A perpetual motion machine is a hypothetical device that, once supplied with some energy, would continue running indefinitely, converting energy from one form to another. Theoretically, such a machine could run forever, but the second law of thermodynamics prevents its realization because during every energy transformation, some energy is inevitably lost as heat, friction, or other forms of dissipation.

Example: consider a perpetual motion machine that uses the potential energy of water stored at a height, converts it into mechanical energy, and then uses that energy to lift the water back to the same height in a continuous loop. While this seems possible in theory, in reality, energy is lost in each cycle due to friction, air resistance, and other inefficiencies, eventually causing the machine to stop. Perpetual motion machines cannot operate indefinitely; they can only work for a finite period before stopping.

Related Articles

• Thermodynamics
• Work Energy Theorem
• Difference between Work and Energy
• Second law of thermodynamics

Solved Problems

Question 1: Find the work done when a force of F = x + 3 produces a displacement of 3 m. 

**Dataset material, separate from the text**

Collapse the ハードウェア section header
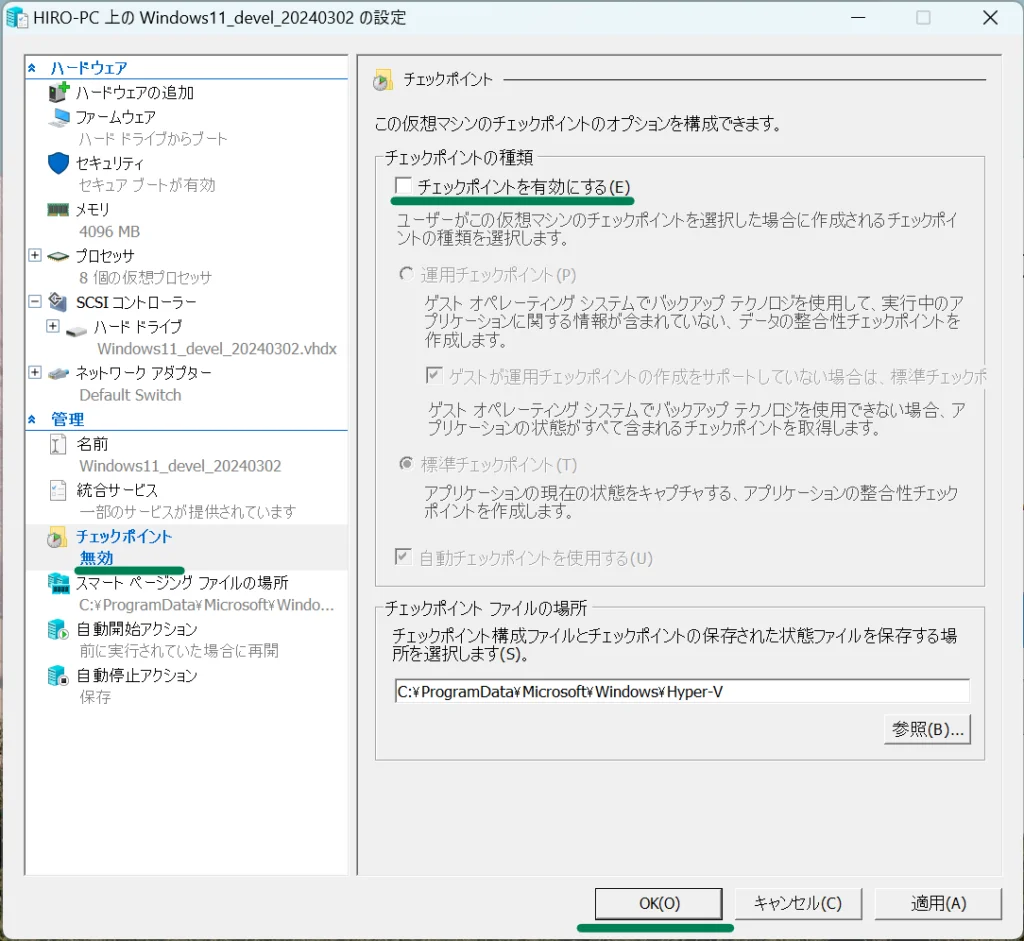The image size is (1024, 941). tap(32, 68)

Solution:  Work done by a variable force is given by, 

W = ∫Fdx

F(x) = x + 3

Calculating the work done. 

W = \int^{x}_{0}Fdx \\ = \int^{x}_{0}(x + 3)dx \\ = [\frac{x^2}{2} + 3x]^{x}_{0} \\ = \frac{x^2}{2} + 3x

Here, the displacement is x = 3

W = x²/2 + 3x   (at x = 3)

⇒ W = 3²/2 + 3(3)

⇒ W = 13.5 J

Question 2: The work being done on a system is given by the following equation, W = 3t². Calculate the instantaneous power at t = 4. 

Solution: Instantaneous power is given by, 

P = dW/dt

Given: W = 3t² 

Calculating power, P = dW/dt

 P = \frac{d(3t^2)}{dt}

⇒ P = 6t 

At, t = 4 

P = 6(4)

⇒ P = 24 W

Question 3: The work being done on a system is given by the following equation: W = t³ + 5t + 10. Calculate the instantaneous power at t = 2. 

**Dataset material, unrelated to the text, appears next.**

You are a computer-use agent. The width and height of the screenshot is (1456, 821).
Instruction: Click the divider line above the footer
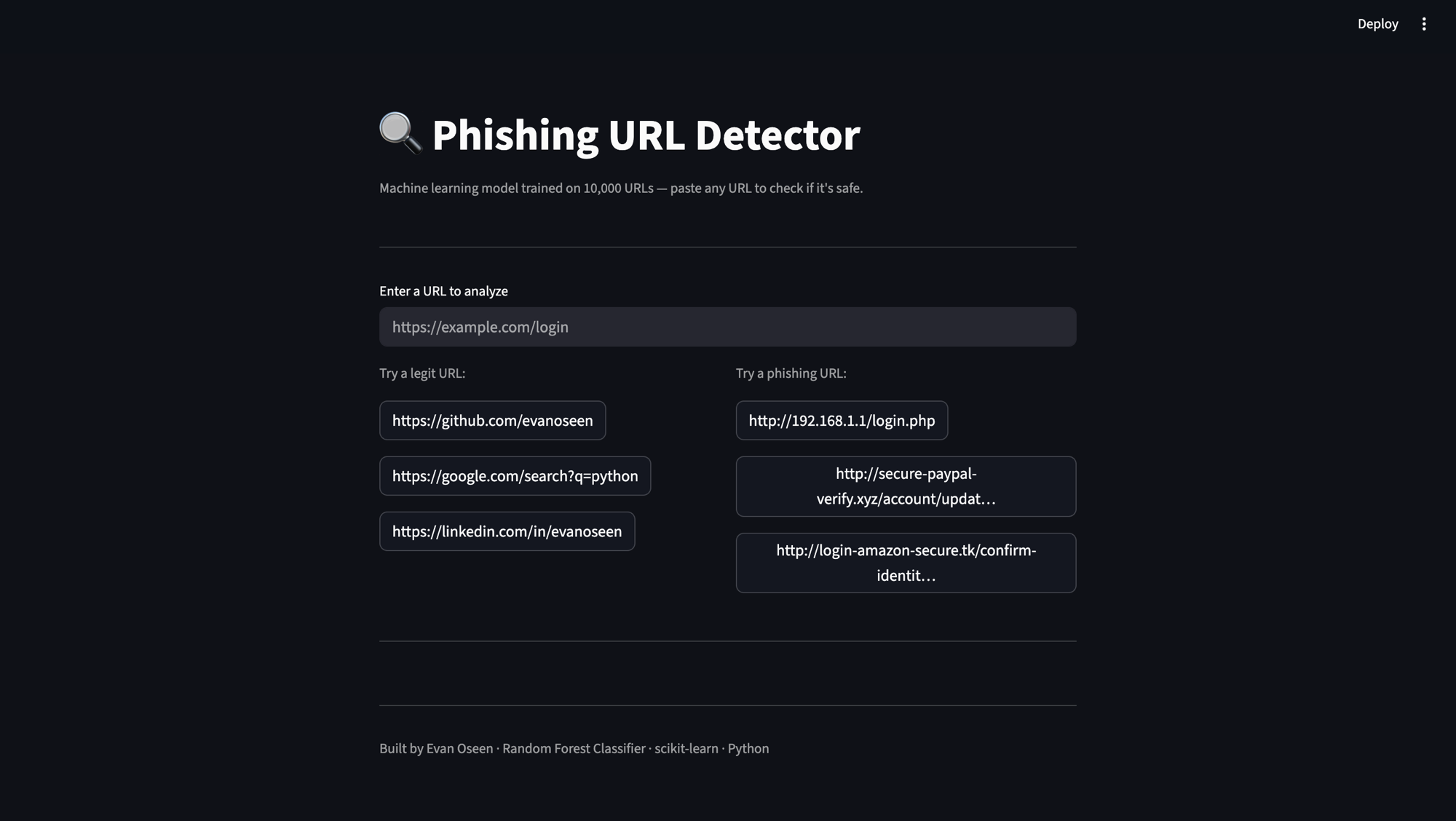click(727, 705)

Solution: Instantaneous power is given by, 

P = dW/dt

Given: 

W = t³ + 5t + 10

Calculating power, 

P = dW/dt

⇒ P = \frac{d(t^3 + 5t + 10)}{dt}

⇒ P = 3t² + 5 

At, t = 2 

P = 3(t²) + 5  W

⇒ P = 3(2²) + 5

⇒ P = 3(4) + 5 

⇒ P = 17 W 

Question 4: An object is kept at a height of 20 m. It starts falling towards the ground. Find the velocity of the object just before it touches the ground. 

Solution: Potential energy at the start will be equal to the kinetic energy just before touching the ground. 

P. E = K. E 

mgh  = 1/2mv²

Given: 

g = 10

h = 20 m 

Plugging the values inside the equation, 

mgh = 1/2mv² 

⇒  2gh = v²

⇒  v = \sqrt{2gh}

⇒  v = \sqrt{2 \times 10 \times 20}

⇒ v = 20 m/s.

Question 5: A particle of mass m is projected vertically upward with speed u. Due to air resistance, a constant force F acts downward throughout the motion. Find the maximum height reached by the particle.

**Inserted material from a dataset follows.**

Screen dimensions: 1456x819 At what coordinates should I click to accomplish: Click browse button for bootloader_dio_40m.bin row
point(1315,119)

Solution: Initial Kinetic energy of the practical

\text{K.E.} = \frac{1}{2} m u^2

As the particle moves upward, work is done against gravity and air resistance.

Work done against gravity.

W_g = m g h

Work done against air resistance.

W_r = F h

At the maximum height, velocity becomes zero, so final kinetic energy is zero.

Using work–energy principle.

\frac{1}{2} m u^2 = m g h + F h

\frac{1}{2} m u^2 = h (m g + F)

\boxed{h = \frac{u^2}{2\left(g + \frac{F}{m}\right)}}

Unsolved Problems

Question 1: A 5 kg block slides down a frictionless inclined plane of height 4 m. Calculate its speed at the bottom of the incline.

Question 2: A pendulum of length 2 m is released from an angle such that its vertical height from the lowest point is 0.5 m. Find its speed at the lowest point.

Question 3: A spring with spring constant k = 200 N/m is compressed by 0.1 m. A 2 kg block is placed on it and released. Find the maximum speed of the block.

Question 4: A roller coaster of mass 500 kg starts from rest at a height of 20 m. The track then dips to 5 m and rises to 15 m. Neglect friction. Find the speed at 5 m and 15 m points.

Question 5: A particle slides down a smooth hemispherical dome of radius R = 3 m. Starting from the top, find the speed of the particle at a height h = 1 m from the base.

Question 6: A block of mass 3 kg slides along a rough horizontal surface with coefficient of friction μ = 0.2. Its initial speed is 10 m/s. Find the distance travelled before coming to rest.